作業指示
• A. 『まぼろしのすむ館』の紹介文のうち、「この屋敷には主人である」で始まる段落を、主な事実を残して短い箇条書きに書き直してください。
• B. 『まぼろしのすむ館』の紹介文で、フィリップが耳にしていた大叔母の評判として挙げられている点をすべて列挙してください。
• C. 『まぼろしのすむ館』の紹介文によると、グラスゴーの街を見下ろす高台の通りに立ち並ぶ邸宅は何様式ですか。

本文抜粋
# # # # #

まぼろしのすむ館

アイリーン・ダンロップ

中川 千尋訳 福武書店

           
         
         
         
         
         
         
         
     
 舞台は英国スコットランド。グラスゴーの街を見下ろす高台に、石造りの古い館の立ち並ぶ通りがある。1世紀以上も前に建てられたビクトリア様式のそれらの邸宅のほとんどは、外観こそ古めかしいが、内部はいまふうのしゃれた造りに改築されていた。その中でただ一軒、昔ながらの木立に囲まれた屋敷があった。それがこの物語の舞台となっている「丘の館」である。
 この屋敷には主人であるミス・ジェーン・ギルモアという初老の独身女性と、2年ほど前から大叔母ジェーンに預けられているスーザン・ギルモアという少女が住んでいる。主人公であるフィリップ・ノース(12歳)は、8か月前に父を亡くし母はロンドンで看護学の勉強をすることになったため、3か月間大叔母ジェーンのもとで暮らすことになり、しぶしぶこの屋敷にやってくる。というのはフィリップが耳にしていた大叔母の評判は、気位が高く、高慢ちきで、物忘れがはげしく、あてにならず、およそ子どもの面倒など見られないというようなものばかりであったからだ。

# # # # #

データセットの行
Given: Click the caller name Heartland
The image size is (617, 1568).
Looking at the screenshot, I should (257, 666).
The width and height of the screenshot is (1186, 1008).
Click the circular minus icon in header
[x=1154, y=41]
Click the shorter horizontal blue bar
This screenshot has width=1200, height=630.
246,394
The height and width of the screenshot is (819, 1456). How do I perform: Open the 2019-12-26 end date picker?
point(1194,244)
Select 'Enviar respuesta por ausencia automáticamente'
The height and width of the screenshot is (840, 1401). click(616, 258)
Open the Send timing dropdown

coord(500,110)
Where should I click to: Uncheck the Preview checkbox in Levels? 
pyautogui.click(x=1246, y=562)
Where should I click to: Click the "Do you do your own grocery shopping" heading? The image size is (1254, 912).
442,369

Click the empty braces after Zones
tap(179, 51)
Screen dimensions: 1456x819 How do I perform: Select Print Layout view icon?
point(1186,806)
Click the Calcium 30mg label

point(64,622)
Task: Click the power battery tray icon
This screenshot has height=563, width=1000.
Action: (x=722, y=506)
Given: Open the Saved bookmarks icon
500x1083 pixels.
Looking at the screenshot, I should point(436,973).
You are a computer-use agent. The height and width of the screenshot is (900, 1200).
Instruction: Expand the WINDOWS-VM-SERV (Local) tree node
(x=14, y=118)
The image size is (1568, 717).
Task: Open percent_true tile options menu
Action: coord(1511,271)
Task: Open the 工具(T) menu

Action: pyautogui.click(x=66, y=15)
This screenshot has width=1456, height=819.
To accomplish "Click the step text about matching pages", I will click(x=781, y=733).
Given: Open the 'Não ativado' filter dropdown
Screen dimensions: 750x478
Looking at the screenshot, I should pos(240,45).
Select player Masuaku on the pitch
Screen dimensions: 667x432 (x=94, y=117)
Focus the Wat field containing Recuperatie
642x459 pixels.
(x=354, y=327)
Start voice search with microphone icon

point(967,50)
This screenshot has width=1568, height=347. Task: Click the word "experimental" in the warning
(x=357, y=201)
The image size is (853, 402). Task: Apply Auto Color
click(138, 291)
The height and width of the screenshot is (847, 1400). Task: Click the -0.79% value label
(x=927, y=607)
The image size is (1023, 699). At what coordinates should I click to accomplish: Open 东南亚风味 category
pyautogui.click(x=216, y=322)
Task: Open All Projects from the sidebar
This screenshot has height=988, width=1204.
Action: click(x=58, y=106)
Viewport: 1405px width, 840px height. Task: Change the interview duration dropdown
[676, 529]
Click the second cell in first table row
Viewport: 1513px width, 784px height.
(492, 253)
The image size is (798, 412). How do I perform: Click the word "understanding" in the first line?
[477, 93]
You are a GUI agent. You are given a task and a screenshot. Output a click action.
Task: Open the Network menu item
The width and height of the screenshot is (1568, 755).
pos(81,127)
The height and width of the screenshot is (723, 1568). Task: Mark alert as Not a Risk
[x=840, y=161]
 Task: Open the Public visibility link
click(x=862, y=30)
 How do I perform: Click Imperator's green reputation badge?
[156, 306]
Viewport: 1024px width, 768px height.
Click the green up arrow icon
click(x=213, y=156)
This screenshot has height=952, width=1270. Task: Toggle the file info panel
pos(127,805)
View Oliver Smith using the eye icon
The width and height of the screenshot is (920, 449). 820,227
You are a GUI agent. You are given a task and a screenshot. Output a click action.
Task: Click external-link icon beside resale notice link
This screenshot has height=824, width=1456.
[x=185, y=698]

# # # # #

作業別の出力
• A.
- 屋敷には、主人である初老の独身女性ミス・ジェーン・ギルモアと、2年ほど前から大叔母ジェーンに預けられている少女スーザン・ギルモアが住んでいる。
- 主人公フィリップ・ノース(12歳)は8か月前に父を亡くし、母はロンドンで看護学を学ぶことになった。
- そのためフィリップは3か月間大叔母ジェーンのもとで暮らすことになり、しぶしぶ屋敷にやってくる。
- しぶしぶなのは、大叔母について悪い評判ばかり耳にしていたからである。気位が高く、高慢ちきで、物忘れがはげしく、あてにならず、子どもの面倒など見られないという評判だった。

• B.
- 気位が高い
- 高慢ちき
- 物忘れがはげしい
- あてにならない
- およそ子どもの面倒など見られない

• C. ビクトリア様式です。